How Do I Know It Worked?

Browse to your Resource Group in your portal and click “Overview”.  You should see the following resources running in the right pane:

  • Virtual Machine Scale Set
  • Load Balancer
  • Public IP Address
  • Virtual Network

The names of your resources will be based on what name you gave your Scale Set when you deployed it.

If you click on the scale set, and then “Instances” under “Settings”, you will see how many instances are running.

A cool test to run is to download LoadSim to your instance and jack up the CPU cycles.  As the CPU utilization rises, you will see Azure automatically deploy additional instances as part of the scale set.  You can download the LoadSim here.

But How to I Connect?

Did you notice that there is no “Connect” option that allows you to RDP into your instances?  That is “as-designed” in order to reduce costs and complexity of the need for a public IP for every instance that is spun up.  However, what you CAN do is spin up a “jump box” (another VM in Azure) and RDP to your instances from it.

The IP addresses for your instances can be found by clicking on the Load Balancer resource and then “Backend Pools”.  Azure will display the instances on the backend, along with their private IP addresses.

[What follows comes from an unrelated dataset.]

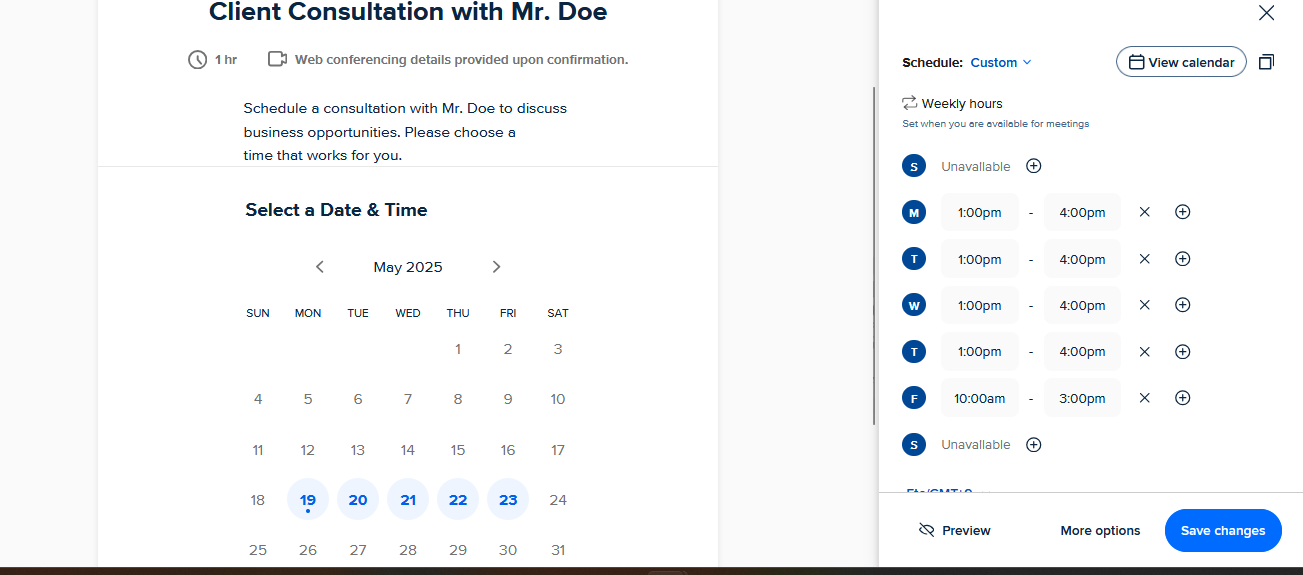
Task: Toggle the Monday day circle
Action: click(x=913, y=212)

Simply RDP to the IP address of the instance and install the load simulator.  Mess around with the settings and watch as the scale set adds and removes instances based on load.

Wrap Up

If you ask me, the process of creating a scale set based on a custom image is a bit more tedious than it really needs to be.  I suspect that, at some point, the functionality will be added to the portal.  However, until then, we are left with PowerShell and ARM Templates as our options.

With that said, it never hurts to know your way around PowerShell and templates anyway so get to it.  Go deploy your own autoscaling VM scale set using a template and add another skillset to your Azure arsenal!